Set tasks:
1. Translate this sentence from the article below on the end of the Crown Victoria and Town Car into Spanish: "The Crown Vic’s plush leather back seat can resemble a sofa on wheels."
2. List every organization named in the article below on the end of the Crown Victoria and Town Car.

Source text:

-- START --

The impending departures have left New York’s livery world scrambling. The Taxi and Limousine Commission is holding a contest to design a new taxicab to replace the city’s 8,200 Crown Victoria yellow taxis. The Police Department will lose a fast-accelerating sedan it has depended on since 1992. And the black-car industry must replace 75 percent of its fleet.

Prophecies of the cars’ demise have come and gone: they survived one death notice in 2006 when Ford moved production from Michigan to Ontario. But widespread regulatory reform and industry financial troubles mean this is the true end of the road.

The company says it concluded that sales would drop off in coming years as more states required police and livery vehicles to meet stricter environmental standards — a high hurdle for gas guzzlers like the Crown Vic and the Town Car, which get about 16 miles a gallon in the city.

Fickle consumer tastes have also played a role: the models sell well with commercial fleets but not individual drivers, who tend to prefer slimmer sedans. One exception is the retiree market in Florida, which has a fondness for Town Cars. (The Crown Vic is now sold only to commercial customers.)

In other words, the lighter, greener hybrid has triumphed. “We need to move onto an improved, more sustainable product,” Rob Stevens, Ford’s chief engineer for commercial vehicles, said in an interview.

But some drivers and fleet owners maintain that the Town Car and Crown Vic are uniquely well suited to their task of comfortably ferrying all manner of city dwellers, from expense-account Wall Street bankers to criminals handcuffed in the back of a police cruiser.

“It is large, it is safe, it is easily repairable,” John Acierno, president of the Executive Transportation Group, said of the Town Car, which makes up more than 80 percent of his 1,800-car fleet.

“When you think of a black car or a limousine, your mind’s eye sort of goes to it,” Mr. Acierno said. “If there’s one sitting in front of a building, you think the car is waiting for someone.”

The cars also deliver a particularly smooth ride, die-hards say, thanks to a forgiving suspension and the sturdy steel frame that underlies both models. The Crown Vic’s plush leather back seat can resemble a sofa on wheels.

Replacements have begun to crop up in the city’s fleets, but some owners of yellow cabs say they are unimpressed.

-- END --

Data excerpts:
-- START --

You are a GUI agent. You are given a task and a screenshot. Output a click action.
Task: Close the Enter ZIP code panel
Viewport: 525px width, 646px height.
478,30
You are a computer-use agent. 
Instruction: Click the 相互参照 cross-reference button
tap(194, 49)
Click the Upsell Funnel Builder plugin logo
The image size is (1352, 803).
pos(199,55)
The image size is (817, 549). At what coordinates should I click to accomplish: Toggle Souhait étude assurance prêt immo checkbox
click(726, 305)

-- END --
-- START --

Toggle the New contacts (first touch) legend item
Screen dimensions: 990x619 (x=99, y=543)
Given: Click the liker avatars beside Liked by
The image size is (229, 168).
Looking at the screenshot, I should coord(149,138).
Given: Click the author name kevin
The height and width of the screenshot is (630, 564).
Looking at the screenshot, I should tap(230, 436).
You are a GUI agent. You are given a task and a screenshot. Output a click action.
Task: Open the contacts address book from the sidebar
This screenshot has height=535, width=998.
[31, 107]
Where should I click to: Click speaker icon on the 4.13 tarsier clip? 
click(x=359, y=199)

-- END --
-- START --

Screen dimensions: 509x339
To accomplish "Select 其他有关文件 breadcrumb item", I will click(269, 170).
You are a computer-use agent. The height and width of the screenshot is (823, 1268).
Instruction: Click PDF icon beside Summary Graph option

-- END --

Final results:
1. El lujoso asiento trasero de cuero del Crown Vic puede parecer un sofá sobre ruedas.

2.
- The Taxi and Limousine Commission
- The Police Department
- Ford
- The Executive Transportation Group